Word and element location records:

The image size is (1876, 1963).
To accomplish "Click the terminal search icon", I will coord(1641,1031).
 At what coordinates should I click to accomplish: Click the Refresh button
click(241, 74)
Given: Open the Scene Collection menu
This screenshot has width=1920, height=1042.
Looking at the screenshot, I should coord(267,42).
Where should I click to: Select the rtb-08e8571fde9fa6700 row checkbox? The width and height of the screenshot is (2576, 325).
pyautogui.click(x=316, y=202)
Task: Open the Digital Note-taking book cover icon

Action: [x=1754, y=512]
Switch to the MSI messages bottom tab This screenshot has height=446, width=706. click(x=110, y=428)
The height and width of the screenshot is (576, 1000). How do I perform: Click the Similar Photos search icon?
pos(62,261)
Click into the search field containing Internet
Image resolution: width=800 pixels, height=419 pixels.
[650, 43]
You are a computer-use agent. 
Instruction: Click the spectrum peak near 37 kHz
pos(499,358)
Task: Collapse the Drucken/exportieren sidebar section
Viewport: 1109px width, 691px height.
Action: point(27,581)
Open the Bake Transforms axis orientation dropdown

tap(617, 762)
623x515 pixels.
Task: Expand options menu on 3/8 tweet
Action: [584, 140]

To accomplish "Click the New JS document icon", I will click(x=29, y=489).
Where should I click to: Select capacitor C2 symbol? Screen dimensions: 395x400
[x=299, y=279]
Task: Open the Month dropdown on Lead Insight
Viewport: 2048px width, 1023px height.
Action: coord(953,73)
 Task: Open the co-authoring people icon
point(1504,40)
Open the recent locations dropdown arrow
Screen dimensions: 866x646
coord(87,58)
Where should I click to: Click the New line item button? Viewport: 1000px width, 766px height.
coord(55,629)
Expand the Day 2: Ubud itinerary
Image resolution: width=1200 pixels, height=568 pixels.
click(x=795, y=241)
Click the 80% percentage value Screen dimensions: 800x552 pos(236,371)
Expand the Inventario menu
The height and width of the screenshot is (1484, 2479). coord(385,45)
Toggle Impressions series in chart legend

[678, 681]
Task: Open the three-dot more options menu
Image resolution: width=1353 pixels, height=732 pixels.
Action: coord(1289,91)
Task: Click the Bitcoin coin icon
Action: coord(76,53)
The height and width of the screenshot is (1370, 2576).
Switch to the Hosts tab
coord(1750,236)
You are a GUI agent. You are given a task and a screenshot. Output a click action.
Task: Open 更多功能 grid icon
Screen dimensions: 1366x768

Exercise brief: Reproduce all of the data above line for line, with no changes.

Response to the task:
The image size is (1876, 1963).
To accomplish "Click the terminal search icon", I will coord(1641,1031).
 At what coordinates should I click to accomplish: Click the Refresh button
click(241, 74)
Given: Open the Scene Collection menu
This screenshot has width=1920, height=1042.
Looking at the screenshot, I should coord(267,42).
Where should I click to: Select the rtb-08e8571fde9fa6700 row checkbox? The width and height of the screenshot is (2576, 325).
pyautogui.click(x=316, y=202)
Task: Open the Digital Note-taking book cover icon

Action: [x=1754, y=512]
Switch to the MSI messages bottom tab This screenshot has height=446, width=706. click(x=110, y=428)
The height and width of the screenshot is (576, 1000). How do I perform: Click the Similar Photos search icon?
pos(62,261)
Click into the search field containing Internet
Image resolution: width=800 pixels, height=419 pixels.
[650, 43]
You are a computer-use agent. 
Instruction: Click the spectrum peak near 37 kHz
pos(499,358)
Task: Collapse the Drucken/exportieren sidebar section
Viewport: 1109px width, 691px height.
Action: point(27,581)
Open the Bake Transforms axis orientation dropdown

tap(617, 762)
623x515 pixels.
Task: Expand options menu on 3/8 tweet
Action: [584, 140]

To accomplish "Click the New JS document icon", I will click(x=29, y=489).
Where should I click to: Select capacitor C2 symbol? Screen dimensions: 395x400
[x=299, y=279]
Task: Open the Month dropdown on Lead Insight
Viewport: 2048px width, 1023px height.
Action: coord(953,73)
 Task: Open the co-authoring people icon
point(1504,40)
Open the recent locations dropdown arrow
Screen dimensions: 866x646
coord(87,58)
Where should I click to: Click the New line item button? Viewport: 1000px width, 766px height.
coord(55,629)
Expand the Day 2: Ubud itinerary
Image resolution: width=1200 pixels, height=568 pixels.
click(x=795, y=241)
Click the 80% percentage value Screen dimensions: 800x552 pos(236,371)
Expand the Inventario menu
The height and width of the screenshot is (1484, 2479). coord(385,45)
Toggle Impressions series in chart legend

[678, 681]
Task: Open the three-dot more options menu
Image resolution: width=1353 pixels, height=732 pixels.
Action: coord(1289,91)
Task: Click the Bitcoin coin icon
Action: coord(76,53)
The height and width of the screenshot is (1370, 2576).
Switch to the Hosts tab
coord(1750,236)
You are a GUI agent. You are given a task and a screenshot. Output a click action.
Task: Open 更多功能 grid icon
Screen dimensions: 1366x768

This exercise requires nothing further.